In the last Kenyan election, which was marred by violence, destruction and death, Uhuru Kenyatta is directly linked for inciting ethnic cleansing, for which he is indicted by the International Criminal Court (ICC). Kenyatta is scheduled to stand trial at The Hague in July 9th of this year, on charges of crimes against humanity. Now that he is declared a winner, the question then, how will Kenya fare with an internationally indicted president? The implication of course is far overreaching. Kenyatta presidency is definitely going to be met by backlash from the international community. The European Union, the drivers behind the ICC, already indicated that they are going to have limited contact with an indicted president. This means several diplomatic ties are going to be severed. Certain aides, loans and economic projects may be cancelled. Economic embargo of some sort will be imposed. Travel restrictions will be set in motion against Kenyatta and the company.
On the other hand, the USA, also issued warning of "dire consequences" in the choices the Kenyans made. However, the USA will likely downplay the significance of ICC indictment. The Americans will be forced in awkward and embarrassing situations to deal with Kenya in the name of regional stability and war on terrorism. Kenya is already the region’s largest economy, stable and with the biggest military that leads on war on terror, particularly next door in Somalia. Nevertheless, for Kenya to be in such awkward situation, it presents opportunity for other regional players to project themselves. For example, Uganda, led by a Kingpin, Yuwere Museveni, who has a proven track record of creating and destroying regional leaders, will probably jump into the fray without any hesitation. In the last several years, Uganda spent billions of dollars in military hardware to bolster its security position. Uganda is also playing a pivotal role in regional peacekeeping as well as on war on terror, even trying to steal the limelight from Kenya in Somalia. President Museveni is also a staunch supporter of ICC, because the leadership of Uganda’s rebel, Lord’s Resistance Army (LRA) are as just indicted by the ICC like the president elect, Uhuru Kenyatta, whom President Museveni wants arrested and prosecuted. Therefore, all that is left for the regional King Maker, President Museveni is to play both the Kenyans and the international community in his favor of regional dominance.
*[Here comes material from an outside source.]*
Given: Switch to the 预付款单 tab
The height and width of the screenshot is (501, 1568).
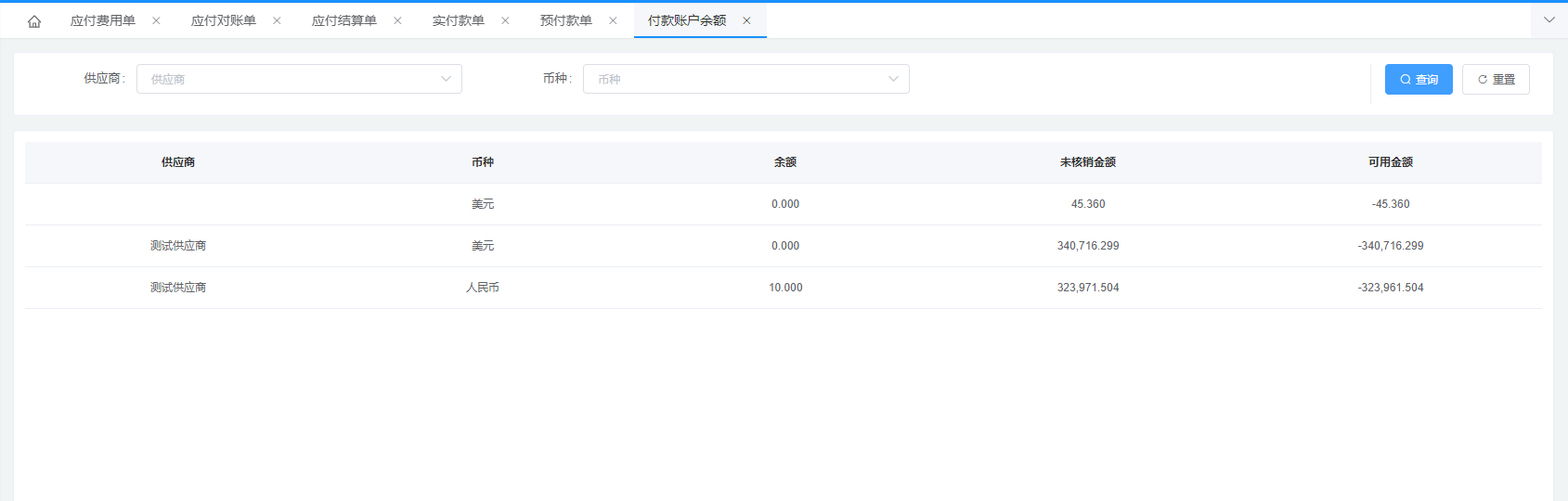Looking at the screenshot, I should (x=566, y=20).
Other equally important regional players that will significantly impact the affairs in Kenya are the countries of Sudan and South Sudan. Sudan and Kenya share similar fate: countries run by accused criminals. Last year, Kenya drew the furor of Sudan, and relationship between the two countries went sour, when the Kenyan high court ruled that Sudanese President Omar al-Bashir ought to be arrested in an event he steps foot in Kenyan soil. This will probably change, where Kenya will try to mend fences and establish an alliance of convenience with Sudan. Nonetheless, in any case that Nairobi is trying to establish stronger relationship with Khartoum, it will be walking on a thin line, because Kenya-Sudan alliance will put South Sudan in a precarious situation and further jeopardizes the stability of the nascent nation, which relies on Kenya on many fronts for its survival. In short, this spells regional disaster.
Another disadvantage of Kenyatta presidency is deeply rooted within Kenyan internal problems. In recent years, Kenyan ethnic rivalries are growing dangerously violent. The country is witnessing spike of armed violence, some of which are even targeted against the security apparatus. The government reprisal to such violence or lack of response thereof, leaves more to be desired. Add the external pressure as well as the internal crisis and the potential for terrorism attacks, Kenya proves to be a time bomb ready to explode, and one of the contributing factor to that will be the Uhuru Kenyatta’s presidency.